Fontaine (Isère), 2006

« J’avais peur qu’il vous manque un œil ou une oreille », me confie Catherine, la bibliothécaire, à mon arrivée.
Son idée était étonnante : quelques semaines avant ma venue, créer un grand puzzle à partir d’une photo de moi. Et au fil des lectures des enfants, le reconstituer, pièce après pièce, suivant le principe « un livre lu = une pièce disposée ». Je constate que mon portrait est presque complet et qu’il ne me manque qu’une mèche de cheveux. Ils ont donc bien lu…

Quand Catherine m’a contactée, elle m’a proposé six rencontres avec des classes du collège Gérard Philippe, plus une soirée tout public à la bibliothèque Paul Eluard.
« J’ai vu que vous étiez parolière, outre la lecture d’extraits, pourriez-vous aussi nous chanter deux ou trois de vos chansons ? »
« Euh… »
Je ne sais pas ce qui m’a pris, j’ai dit : « …oui. »
Dix ans que je n’avais pas chanté en public.
Je suis morte de trouille.
Un ami musicien, Lo Glasman, accepte de me suivre dans l’aventure.
Le premier à avoir mis en musique mes textes balbutiants. La boucle est bouclée.

Jeudi 11 mai. 15h00. Collège Gérard Philippe.
Ils savent tout. (Enfin, ils le croient).
Combien d’histoires endormies au fond de mes tiroirs,
combien de tablettes de chocolat avalées avant de tutoyer mes personnages,
combien de lettres de refus tapisseraient leur CDI,
combien d’années à écrire avant le premier manuscrit édité,
combien de brouillons empilés,
combien de fenêtres ouvertes,
combien de vies imaginées,
combien de cartouches d’encre,
combien de nuits et de pages blanches,
combien de gares parcourues,
combien de trains manqués,
combien de couvertures imposées,
combien d’exemplaires vendus,
combien de titres corrigés,
combien de mois d’attente,
combien de fins recommencées,
combien de rêves en bouteilles,
combien de marins,
combien de capitaines,
combien de dialogues déclamés devant le clavier,
combien de gaffes parce que j’étais dans la lune,
combien d’idées notées en vrac dans le métro
au supermarché dans la salle d’attente de l’ORL,
combien de je ferai mieux la prochaine fois.
Oui, ils savent tout ça.
Ils savent même où, pourquoi, quand, comment.
Ils savent le quantifiable, l’explicable, le concret, ils apprennent la rature.

Mais ai-je réussi à leur parler
du si seulement,
du je ne sais pas,
du et pourquoi pas ?,
du rien, du tout,
du à naître, du en germe,
du à oublier, du provisoire ?
De cette liberté inouïe au bout des doigts, au bout du stylo.
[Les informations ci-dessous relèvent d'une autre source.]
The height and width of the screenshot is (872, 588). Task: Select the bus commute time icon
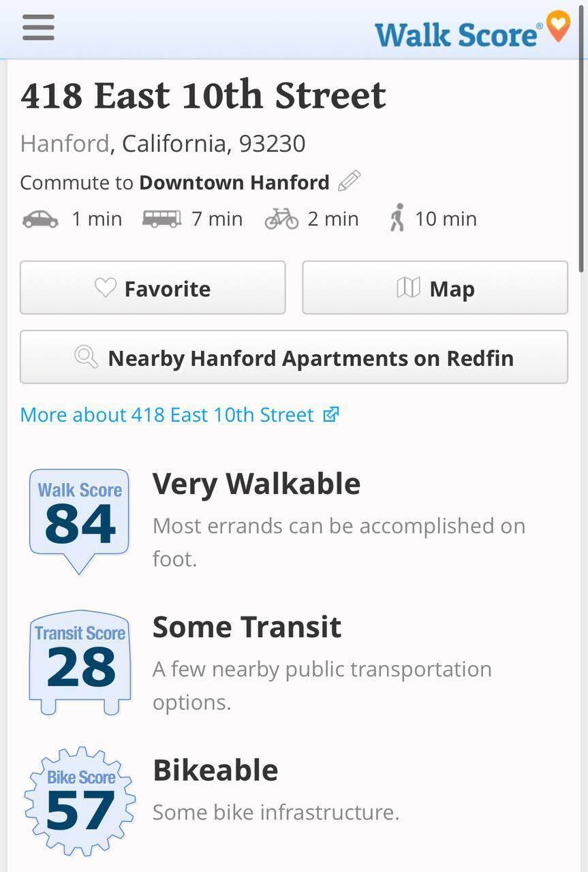coord(161,219)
Liberté absolue qui n’existe que là, oui, là, sur cette feuille ou sur l’écran. Liberté d’être un homme, une femme, un vieillard, une girafe, un rocking-chair, une planète improbable, une étoile de mer, un bloc de granit, un olivier centenaire, un mort oublié, un enfant qui ne naîtra jamais, un noyau de cerise…

Cette liberté qui vient taper au carreau le soir même, alors qu’un enfant de six ans m’interroge :
« Comment vous faites pour écrire quand y’a pas de lignes ? »
Merci bonhomme, de me rappeler l’essentiel.
C’est justement quand il n’y a pas de lignes que j’aime écrire.